PROMPT 1:
Translate this sentence from the BSE abstract into Spanish: "As a consequence, BSE is considered a zoonosis."
PROMPT 2:
Please repeat everything in the BSE abstract from "Recently, through the" down to "of clinical disease.", word for word.
PROMPT 3:
Answer these from the BSE abstract:
(a) In most countries with BSE-control programmes, what are organs predicted or shown to be infectious in cattle classified as?
(b) Until recently, in which tissues of naturally infected clinical cases had infectivity been detected by bioassay in wild-type mice?
(c) In which country was PrPSc reported in the PNS and adrenal glands of a natural case of BSE?

Abstract
A variant form of CJD (vCJD) has been detected in the UK and several other countries, and it is thought that this disease has resulted from the consumption of BSE-contaminated beef products (Chazot et al., 1996; Will et al., 1996, 1998; Cousens et al., 1997). As a consequence, BSE is considered a zoonosis. In most countries where BSE-control programmes have been introduced, the organs that have either been predicted by extrapolation from sheep scrapie data or demonstrated to be infectious in cattle are classified as specified risk materials (SRM). These tissues are excluded from the human diet and destroyed, irrespective of the outcome of post-mortem testing for BSE.
Whilst much has been learned about the pathogenesis of BSE in cattle by examination of tissues from experimentally infected cattle, killed at intervals throughout the disease course, infectivity has been detected consistently only in the distal ileum, the CNS and certain peripheral nervous system (PNS) ganglia: dorsal root ganglia (DRG) and trigeminal ganglion (Wells et al., 1998, 1999, 2005). Rarely, in experimentally infected cattle, infectivity has also been detected in bone marrow and tonsil (Wells et al., 1999, 2005). Until recently, in naturally infected clinical cases of BSE, infectivity had been detected only in the brain, spinal cord and retina by bioassay in wild-type mice (Fraser & Foster, 1994; MAFF, 1995). This apparently restricted tissue distribution of the BSE agent in cattle, compared with at least some other TSEs, may partially be a reflection of limitations of the assay sensitivity. Although assays have been conducted by intracerebral inoculation of cattle (Wells et al., 2005), evidence of infectivity in tissues to which humans may be exposed, such as muscle, peripheral nerves and lymph nodes, has remained elusive.
Recently, through the use of transgenic mice overexpressing bovine PrPC (Tgbov XV mice), infectivity was detected in the brain, spinal cord, retina, optic, facial and sciatic nerves and distal ileum of a naturally infected cow at the terminal stage of BSE (Buschmann & Groschup, 2005). In addition, detection of PrPSc has been reported in the PNS and adrenal glands of a natural case of BSE in Japan (Iwamaru et al., 2005). PrPSc was also detected in the peripheral nerves of two BSE-positive cows that were detected during surveillance of slaughtered cattle (Iwata et al., 2006). Although Iwata et al. (2006) reported that the BSE-positive cattle were not clinically affected, the clinical signs reported at ante-mortem examination were inclusive of those recorded in British BSE-affected cattle. It is therefore probable that these animals were at least in the early stages of clinical disease.

DATA RECORDS:
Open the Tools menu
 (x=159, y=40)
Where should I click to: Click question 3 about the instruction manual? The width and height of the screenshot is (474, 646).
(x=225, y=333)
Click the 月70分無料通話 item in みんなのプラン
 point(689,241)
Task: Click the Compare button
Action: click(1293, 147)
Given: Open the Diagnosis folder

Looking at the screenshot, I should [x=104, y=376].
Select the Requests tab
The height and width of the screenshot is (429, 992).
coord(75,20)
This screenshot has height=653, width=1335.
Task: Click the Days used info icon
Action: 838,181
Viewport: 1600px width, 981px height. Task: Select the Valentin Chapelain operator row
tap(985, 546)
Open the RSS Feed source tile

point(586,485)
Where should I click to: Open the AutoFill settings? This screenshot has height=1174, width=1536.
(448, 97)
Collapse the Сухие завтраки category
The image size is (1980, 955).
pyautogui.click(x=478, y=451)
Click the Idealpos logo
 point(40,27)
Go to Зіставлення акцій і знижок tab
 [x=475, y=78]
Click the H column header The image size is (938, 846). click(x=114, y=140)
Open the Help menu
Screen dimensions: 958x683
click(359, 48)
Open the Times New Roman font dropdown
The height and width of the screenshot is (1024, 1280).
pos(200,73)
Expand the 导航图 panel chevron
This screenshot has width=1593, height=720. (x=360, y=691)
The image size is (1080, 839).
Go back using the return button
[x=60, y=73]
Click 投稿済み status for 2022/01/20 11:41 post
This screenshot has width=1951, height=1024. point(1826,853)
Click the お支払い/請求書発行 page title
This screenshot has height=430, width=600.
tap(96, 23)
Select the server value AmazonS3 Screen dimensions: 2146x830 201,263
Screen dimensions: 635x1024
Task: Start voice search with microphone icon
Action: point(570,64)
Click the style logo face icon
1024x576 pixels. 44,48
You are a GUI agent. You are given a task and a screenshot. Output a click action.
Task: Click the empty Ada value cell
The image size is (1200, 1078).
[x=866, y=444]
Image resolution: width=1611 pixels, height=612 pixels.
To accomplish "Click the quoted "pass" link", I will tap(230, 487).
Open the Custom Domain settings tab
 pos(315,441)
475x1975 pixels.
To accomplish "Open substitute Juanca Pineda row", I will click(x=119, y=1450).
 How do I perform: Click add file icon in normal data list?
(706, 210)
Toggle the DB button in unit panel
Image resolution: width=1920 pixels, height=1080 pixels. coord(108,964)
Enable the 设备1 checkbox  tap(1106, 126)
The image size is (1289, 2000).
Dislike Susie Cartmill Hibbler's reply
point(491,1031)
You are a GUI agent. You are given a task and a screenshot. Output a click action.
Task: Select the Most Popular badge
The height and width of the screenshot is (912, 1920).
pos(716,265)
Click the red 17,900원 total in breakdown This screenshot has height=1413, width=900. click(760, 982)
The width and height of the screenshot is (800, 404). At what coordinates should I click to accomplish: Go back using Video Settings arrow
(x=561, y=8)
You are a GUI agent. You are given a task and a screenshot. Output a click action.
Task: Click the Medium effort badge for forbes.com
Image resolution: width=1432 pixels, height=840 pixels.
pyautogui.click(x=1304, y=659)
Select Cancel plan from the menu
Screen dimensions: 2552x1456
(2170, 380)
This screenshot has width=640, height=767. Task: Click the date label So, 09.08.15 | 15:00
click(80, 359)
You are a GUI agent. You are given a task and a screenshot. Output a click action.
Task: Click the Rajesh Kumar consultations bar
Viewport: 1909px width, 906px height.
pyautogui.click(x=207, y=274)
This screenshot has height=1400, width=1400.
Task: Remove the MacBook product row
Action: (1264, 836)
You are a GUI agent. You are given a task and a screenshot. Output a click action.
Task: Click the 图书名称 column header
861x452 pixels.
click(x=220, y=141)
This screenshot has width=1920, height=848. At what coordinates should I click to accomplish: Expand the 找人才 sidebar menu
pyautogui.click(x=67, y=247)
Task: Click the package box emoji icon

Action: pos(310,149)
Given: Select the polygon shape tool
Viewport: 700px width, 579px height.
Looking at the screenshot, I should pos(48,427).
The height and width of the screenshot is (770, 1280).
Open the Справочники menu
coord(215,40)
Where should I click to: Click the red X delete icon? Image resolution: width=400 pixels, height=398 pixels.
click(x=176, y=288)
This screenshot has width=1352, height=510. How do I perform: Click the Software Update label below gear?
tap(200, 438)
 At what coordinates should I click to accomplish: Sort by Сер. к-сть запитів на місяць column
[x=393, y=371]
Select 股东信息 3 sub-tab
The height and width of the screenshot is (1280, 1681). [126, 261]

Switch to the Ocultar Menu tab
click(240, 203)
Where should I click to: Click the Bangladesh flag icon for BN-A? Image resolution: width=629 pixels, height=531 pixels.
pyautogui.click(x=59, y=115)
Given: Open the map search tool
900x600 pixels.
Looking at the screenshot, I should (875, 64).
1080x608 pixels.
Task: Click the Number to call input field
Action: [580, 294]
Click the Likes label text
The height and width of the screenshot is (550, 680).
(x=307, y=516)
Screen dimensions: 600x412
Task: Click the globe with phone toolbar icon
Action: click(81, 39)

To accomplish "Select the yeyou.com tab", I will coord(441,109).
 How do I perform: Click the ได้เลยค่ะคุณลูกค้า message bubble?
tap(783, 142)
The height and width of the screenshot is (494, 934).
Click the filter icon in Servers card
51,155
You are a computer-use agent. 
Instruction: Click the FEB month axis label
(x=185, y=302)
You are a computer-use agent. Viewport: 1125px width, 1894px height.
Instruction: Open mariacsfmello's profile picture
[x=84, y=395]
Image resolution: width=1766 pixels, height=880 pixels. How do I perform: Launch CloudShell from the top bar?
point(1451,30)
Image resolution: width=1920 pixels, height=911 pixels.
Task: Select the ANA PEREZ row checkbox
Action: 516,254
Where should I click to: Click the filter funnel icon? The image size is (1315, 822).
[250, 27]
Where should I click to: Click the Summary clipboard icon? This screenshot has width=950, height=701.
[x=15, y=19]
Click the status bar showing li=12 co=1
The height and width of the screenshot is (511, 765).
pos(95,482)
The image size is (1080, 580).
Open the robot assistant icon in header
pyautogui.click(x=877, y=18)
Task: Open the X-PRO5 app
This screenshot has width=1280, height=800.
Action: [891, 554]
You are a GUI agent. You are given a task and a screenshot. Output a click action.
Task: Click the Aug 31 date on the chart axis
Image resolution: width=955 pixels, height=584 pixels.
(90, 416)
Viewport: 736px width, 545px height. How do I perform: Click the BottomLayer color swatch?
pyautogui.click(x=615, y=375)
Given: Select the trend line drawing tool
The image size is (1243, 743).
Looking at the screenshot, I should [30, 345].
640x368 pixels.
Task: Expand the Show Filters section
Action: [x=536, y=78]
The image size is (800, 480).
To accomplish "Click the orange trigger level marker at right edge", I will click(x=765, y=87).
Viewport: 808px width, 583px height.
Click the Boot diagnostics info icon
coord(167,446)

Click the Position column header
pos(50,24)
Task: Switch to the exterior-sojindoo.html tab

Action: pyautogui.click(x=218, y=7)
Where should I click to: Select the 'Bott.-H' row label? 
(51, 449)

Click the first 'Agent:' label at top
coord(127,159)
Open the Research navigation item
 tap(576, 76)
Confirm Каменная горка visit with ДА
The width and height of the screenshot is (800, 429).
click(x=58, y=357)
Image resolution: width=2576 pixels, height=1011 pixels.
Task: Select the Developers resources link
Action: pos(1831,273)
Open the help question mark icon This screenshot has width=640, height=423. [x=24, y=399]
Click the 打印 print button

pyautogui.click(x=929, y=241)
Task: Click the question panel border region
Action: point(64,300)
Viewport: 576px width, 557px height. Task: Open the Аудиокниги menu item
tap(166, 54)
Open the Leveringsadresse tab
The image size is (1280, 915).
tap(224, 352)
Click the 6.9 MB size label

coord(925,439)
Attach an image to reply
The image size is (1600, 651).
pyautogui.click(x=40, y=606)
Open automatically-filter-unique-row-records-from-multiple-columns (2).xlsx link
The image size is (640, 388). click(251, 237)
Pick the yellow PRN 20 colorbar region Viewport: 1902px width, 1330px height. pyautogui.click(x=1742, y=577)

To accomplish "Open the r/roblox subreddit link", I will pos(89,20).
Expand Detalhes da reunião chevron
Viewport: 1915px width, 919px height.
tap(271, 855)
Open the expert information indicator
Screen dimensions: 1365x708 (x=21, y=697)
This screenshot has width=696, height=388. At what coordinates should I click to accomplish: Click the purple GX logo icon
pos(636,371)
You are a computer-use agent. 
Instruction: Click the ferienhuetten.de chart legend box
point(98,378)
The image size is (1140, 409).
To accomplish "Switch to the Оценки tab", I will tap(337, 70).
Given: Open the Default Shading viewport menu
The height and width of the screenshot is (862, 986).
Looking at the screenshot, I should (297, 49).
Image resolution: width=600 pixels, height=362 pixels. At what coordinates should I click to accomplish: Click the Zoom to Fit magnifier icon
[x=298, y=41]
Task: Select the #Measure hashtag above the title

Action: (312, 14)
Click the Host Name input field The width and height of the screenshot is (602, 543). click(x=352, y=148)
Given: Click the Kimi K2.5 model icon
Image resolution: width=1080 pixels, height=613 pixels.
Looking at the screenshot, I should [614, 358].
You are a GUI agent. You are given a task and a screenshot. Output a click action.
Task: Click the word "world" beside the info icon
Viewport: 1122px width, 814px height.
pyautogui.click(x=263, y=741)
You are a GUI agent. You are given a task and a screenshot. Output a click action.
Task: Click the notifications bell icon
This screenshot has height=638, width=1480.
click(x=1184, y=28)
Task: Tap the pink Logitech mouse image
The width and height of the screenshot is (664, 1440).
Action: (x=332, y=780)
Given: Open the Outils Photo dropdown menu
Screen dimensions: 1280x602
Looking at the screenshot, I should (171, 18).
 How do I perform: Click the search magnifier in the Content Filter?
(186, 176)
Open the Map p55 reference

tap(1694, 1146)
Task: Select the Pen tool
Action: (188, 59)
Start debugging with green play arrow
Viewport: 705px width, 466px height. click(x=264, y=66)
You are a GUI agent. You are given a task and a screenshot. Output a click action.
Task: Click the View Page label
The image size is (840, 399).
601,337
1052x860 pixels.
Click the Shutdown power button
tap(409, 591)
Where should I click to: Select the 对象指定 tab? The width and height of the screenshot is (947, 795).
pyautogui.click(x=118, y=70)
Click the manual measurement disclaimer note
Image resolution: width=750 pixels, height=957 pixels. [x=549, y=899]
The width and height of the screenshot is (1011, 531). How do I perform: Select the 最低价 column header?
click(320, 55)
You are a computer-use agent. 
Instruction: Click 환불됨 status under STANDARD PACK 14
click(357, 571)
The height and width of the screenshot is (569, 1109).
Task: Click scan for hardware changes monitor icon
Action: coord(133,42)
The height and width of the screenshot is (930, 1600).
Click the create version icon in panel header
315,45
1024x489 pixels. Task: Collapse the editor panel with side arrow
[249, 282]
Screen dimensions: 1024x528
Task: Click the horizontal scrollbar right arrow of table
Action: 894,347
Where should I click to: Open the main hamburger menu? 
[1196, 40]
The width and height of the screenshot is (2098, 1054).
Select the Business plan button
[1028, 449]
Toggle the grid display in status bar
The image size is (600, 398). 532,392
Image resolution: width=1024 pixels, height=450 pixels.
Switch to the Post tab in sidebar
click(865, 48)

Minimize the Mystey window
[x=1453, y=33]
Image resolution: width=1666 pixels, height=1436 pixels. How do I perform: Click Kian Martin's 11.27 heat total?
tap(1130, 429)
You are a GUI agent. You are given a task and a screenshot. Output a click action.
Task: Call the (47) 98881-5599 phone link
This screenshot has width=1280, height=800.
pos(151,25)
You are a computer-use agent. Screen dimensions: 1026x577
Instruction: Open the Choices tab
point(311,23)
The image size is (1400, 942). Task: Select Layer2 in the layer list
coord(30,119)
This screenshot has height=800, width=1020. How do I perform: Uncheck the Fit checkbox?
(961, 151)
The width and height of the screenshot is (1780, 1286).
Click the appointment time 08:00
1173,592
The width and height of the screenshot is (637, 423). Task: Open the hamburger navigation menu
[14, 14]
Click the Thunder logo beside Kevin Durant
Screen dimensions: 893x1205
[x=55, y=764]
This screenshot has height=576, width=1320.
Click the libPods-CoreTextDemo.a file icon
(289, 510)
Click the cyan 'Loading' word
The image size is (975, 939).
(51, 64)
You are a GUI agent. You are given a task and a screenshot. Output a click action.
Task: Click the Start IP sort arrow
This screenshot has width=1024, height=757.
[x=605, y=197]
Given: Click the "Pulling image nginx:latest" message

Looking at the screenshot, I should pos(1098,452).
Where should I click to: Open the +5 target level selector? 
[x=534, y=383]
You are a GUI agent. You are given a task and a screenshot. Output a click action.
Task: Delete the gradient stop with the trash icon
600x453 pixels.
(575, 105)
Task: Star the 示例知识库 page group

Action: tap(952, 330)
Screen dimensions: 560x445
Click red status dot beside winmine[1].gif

ANSWER SECTION 1:
En consecuencia, la EEB se considera una zoonosis.

ANSWER SECTION 2:
Recently, through the use of transgenic mice overexpressing bovine PrPC (Tgbov XV mice), infectivity was detected in the brain, spinal cord, retina, optic, facial and sciatic nerves and distal ileum of a naturally infected cow at the terminal stage of BSE (Buschmann & Groschup, 2005). In addition, detection of PrPSc has been reported in the PNS and adrenal glands of a natural case of BSE in Japan (Iwamaru et al., 2005). PrPSc was also detected in the peripheral nerves of two BSE-positive cows that were detected during surveillance of slaughtered cattle (Iwata et al., 2006). Although Iwata et al. (2006) reported that the BSE-positive cattle were not clinically affected, the clinical signs reported at ante-mortem examination were inclusive of those recorded in British BSE-affected cattle. It is therefore probable that these animals were at least in the early stages of clinical disease.

ANSWER SECTION 3:
(a) Specified risk materials (SRM)
(b) The brain, spinal cord and retina
(c) Japan